Walking into a Mexican bakery to smell fresh bread is so comforting – especially on a cold morning. Drivers, housekeepers and farmworkers on the early shift start their mornings savoring a warm cup of coffee and a piece of bread so fluffy that it melts in your mouth.
Salinas is home to many bakeries that showcase the European influence on Mexican bread. Conchas, bolillos and turnovers, all European-inspired, are some of the must-have pastries in any Mexican panaderia. But there are also types of bread that are unique to Mexico and, sometimes, bakeries show these off as well.
This is the way things work at Panaderia Acambaritas, a family-owned bakery in Salinas. The bakery specializes in oversized bread following traditional recipes from Acámbaro, Guanajuato, a Mexican city that is known for its bread. Bread is so important in Acámbaro that every year the city celebrates La Feria de la Panificación – a bread festival.

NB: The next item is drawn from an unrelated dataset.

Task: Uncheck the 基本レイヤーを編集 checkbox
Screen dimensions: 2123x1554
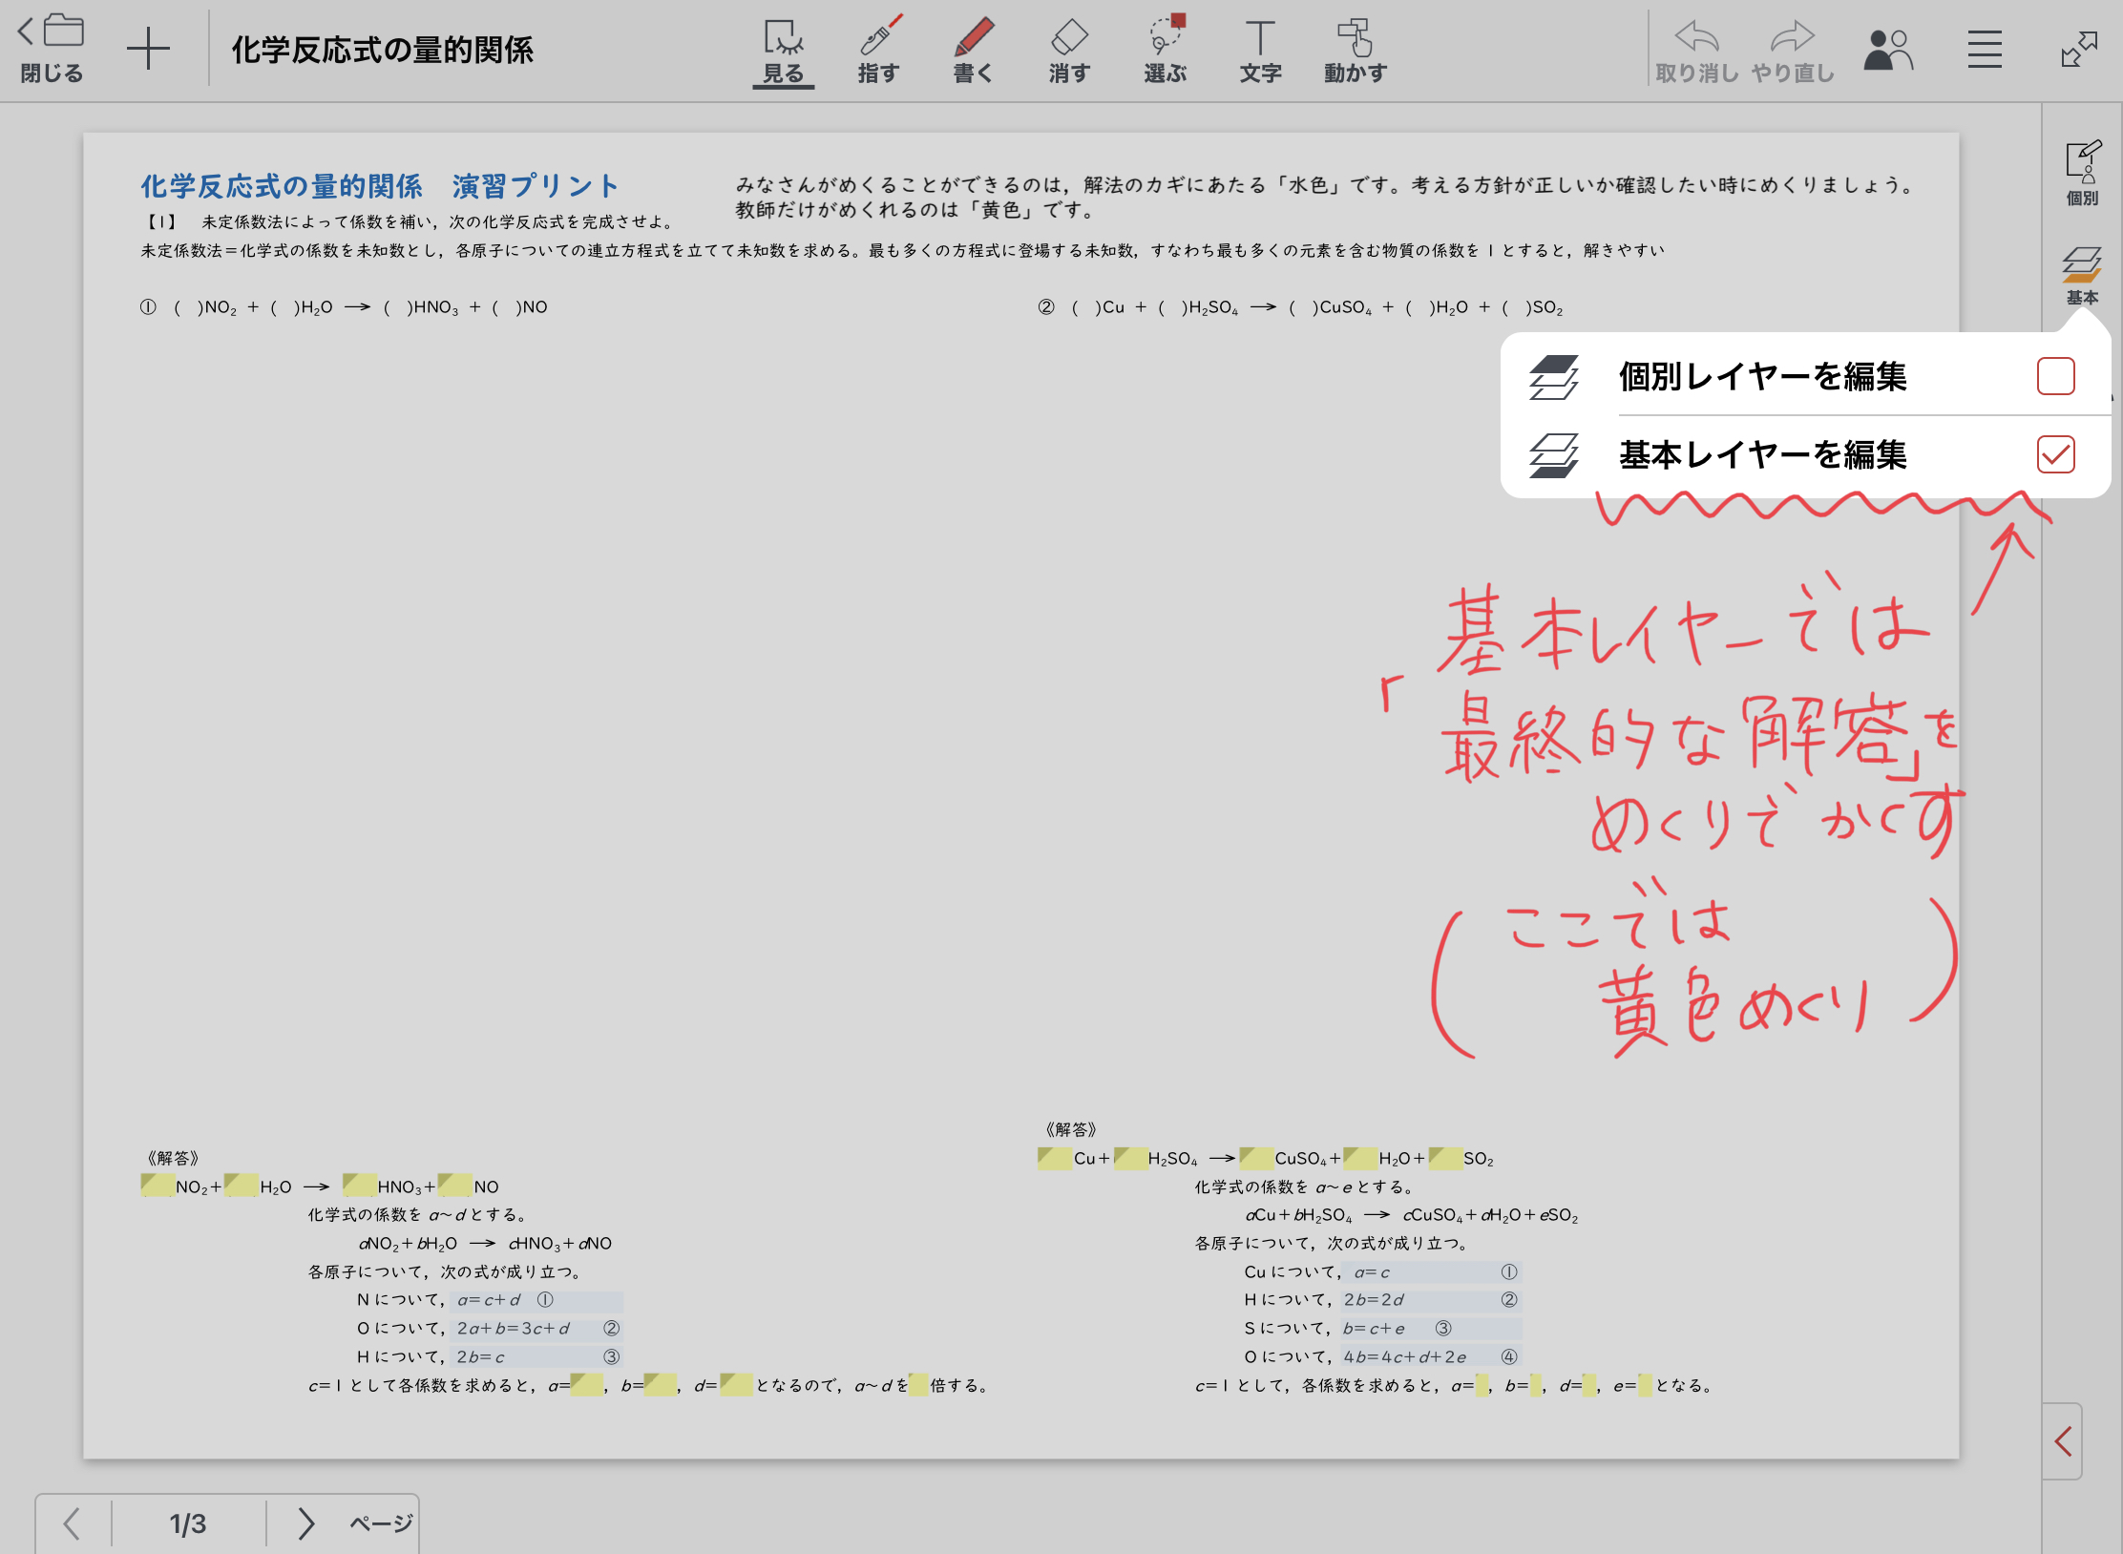Action: click(2055, 454)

Jorge Acosta, a cofounder of Acambaritas, says the idea of starting a bakery came to him after he found out how famous the bread from his wife’s home city is. Claudia Fraide, Acosta’s wife, remembers telling him, “You’re crazy, but if you want, OK, I will support you.”
Acosta knows that his vision is a specific one. “It’s a niche within a niche because it is not just Mexican bread. It’s pan Acambarense.” But he believed in it, and the family opened the bakery in 2003.
It wasn’t a completely unlikely idea – the family’s baking heritage goes back three generations. Juan Carlos Nuñez, Fraide’s uncle and the baker who adds his magic to each bread at Acambaritas, has been baking for over 40 years, using 100-year-old family recipes.
Nuñez learned the trade when he was about 8 years old. He’d bake alongside his grandfather, standing on top of a plastic bucket to reach the table. The first bread he learned to make was conchas. “They are the easiest to make,” Nuñez says as he works, adding sweet brown topping and shaping conchas on a tray, getting them ready to be baked.
To make the fermented Acámbaro dough, bakers use flour, vegetable lard, eggs and sugar – similar to Jewish challah. Sometimes it also has spices or raisins and milk, depending on the type. Acambaritas offers a bunch of different Acámbaro bread flavors such as ranchero, pan de leche and picón.
Nuñez says the flavors haven’t changed during his 40 years, but the process is easier since there are now machines to prepare the dough, toppings and fillings. It’s a good thing Nuñez has access to this technology at Acambaritas – every morning he makes over 80 different types of bread and pastry (more than 1,000 pieces per day).
While Panaderia Acambaritas has been successful in its niche-within-a-niche for the past 18 years, the pandemic hit hard. Sales fell by over 30 percent, and the family started looking for grants and business loans to stay afloat. That’s when they came across Comcast Rise, an investment fund program that helps minority-owned small businesses by providing marketing help, tech services and more.
Through Comcast Rise, Acosta says they received free high-speed internet for one year, as well as tablets and laptops. “It helped us a lot because the internet, the cable, the phone lines – it’s all integrated,” Acosta says. The business also got a 30-second TV commercial.
While the program was helpful, sales are still down overall at Acambaritas. And there’s another challenge that’s hitting the food industry across the board: The bakery is facing a labor shortage.
Acambaritas currently has just one baker and Acosta says it’s too much work for one person. To keep things running, sometimes they have to work 18-hour shifts. Fraide starts her day at 4:30am, preparing coffee and breakfast burritos, stocking the bread and helping customers.
Still, “the demand is here,” Acosta says. And that, to Acosta, points to light at the end of the tunnel. They just need another set of hands to make the bread.